» Problem description: Rewrite the lines from the line with "This screenshot has width=635, height=443." through the last line below, replacing "Collapse" with "Expand" and changing nothing else. Leave the pictures out of your answer.

==============================

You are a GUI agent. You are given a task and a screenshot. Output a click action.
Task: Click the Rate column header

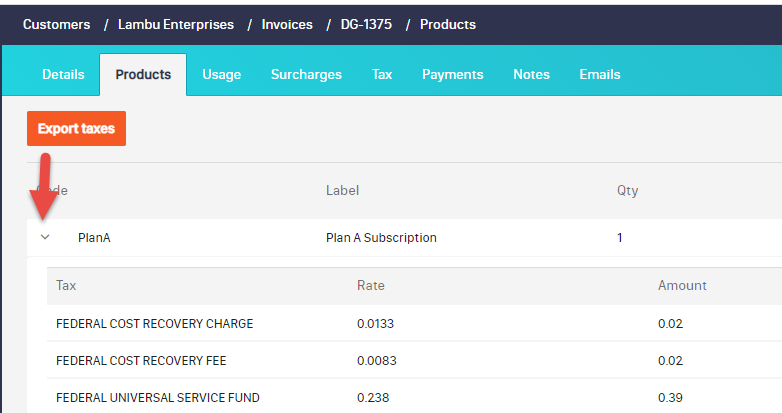[x=370, y=286]
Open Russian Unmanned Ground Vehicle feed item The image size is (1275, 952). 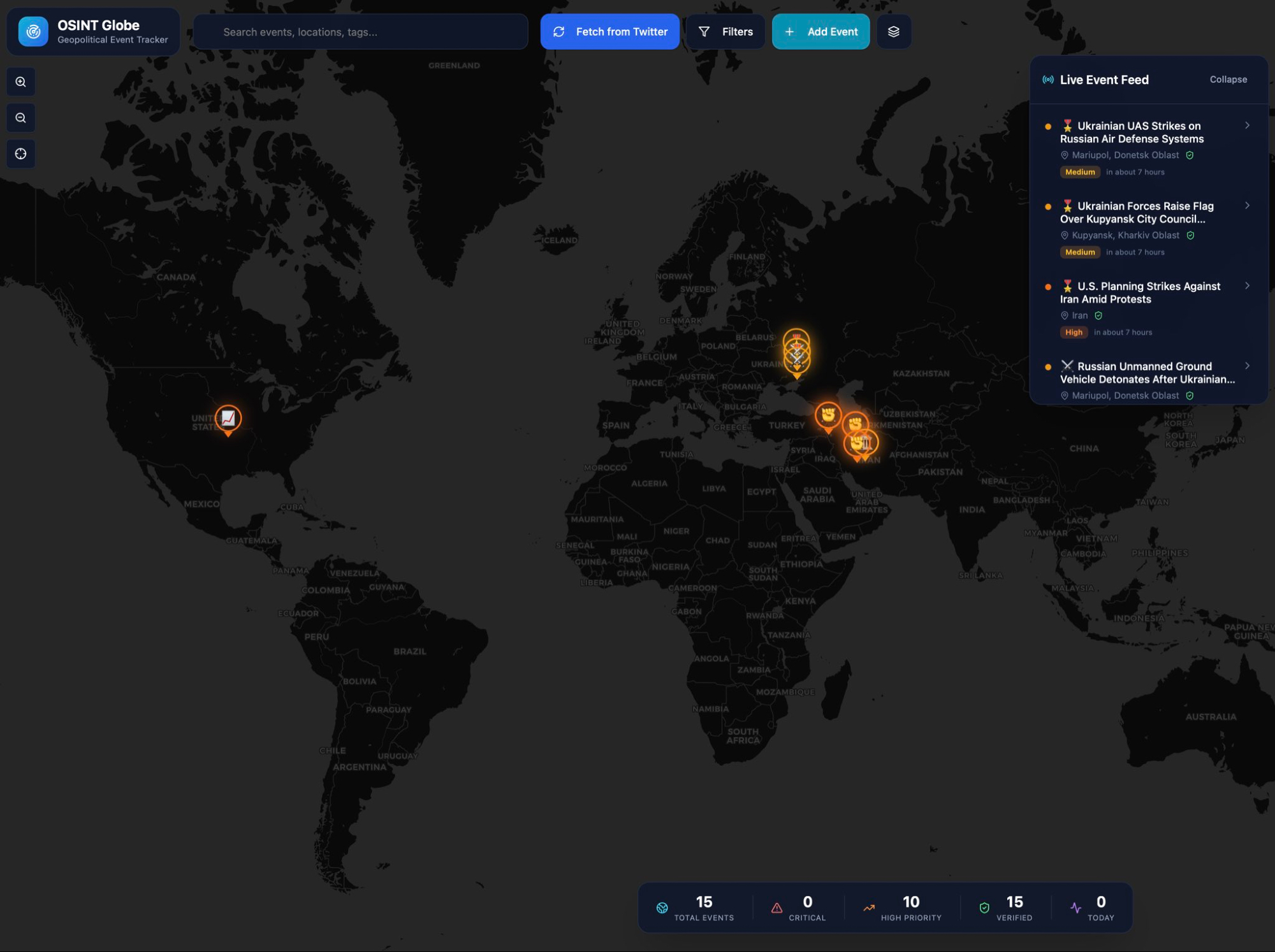tap(1146, 373)
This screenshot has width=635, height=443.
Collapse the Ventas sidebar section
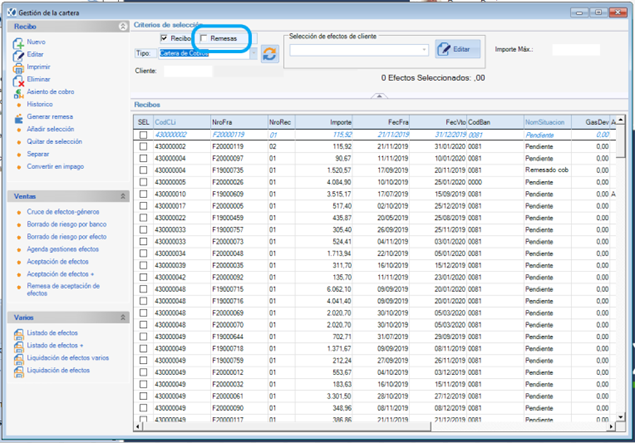123,196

==============================

» The output:
This screenshot has width=635, height=443.
Expand the Ventas sidebar section
123,196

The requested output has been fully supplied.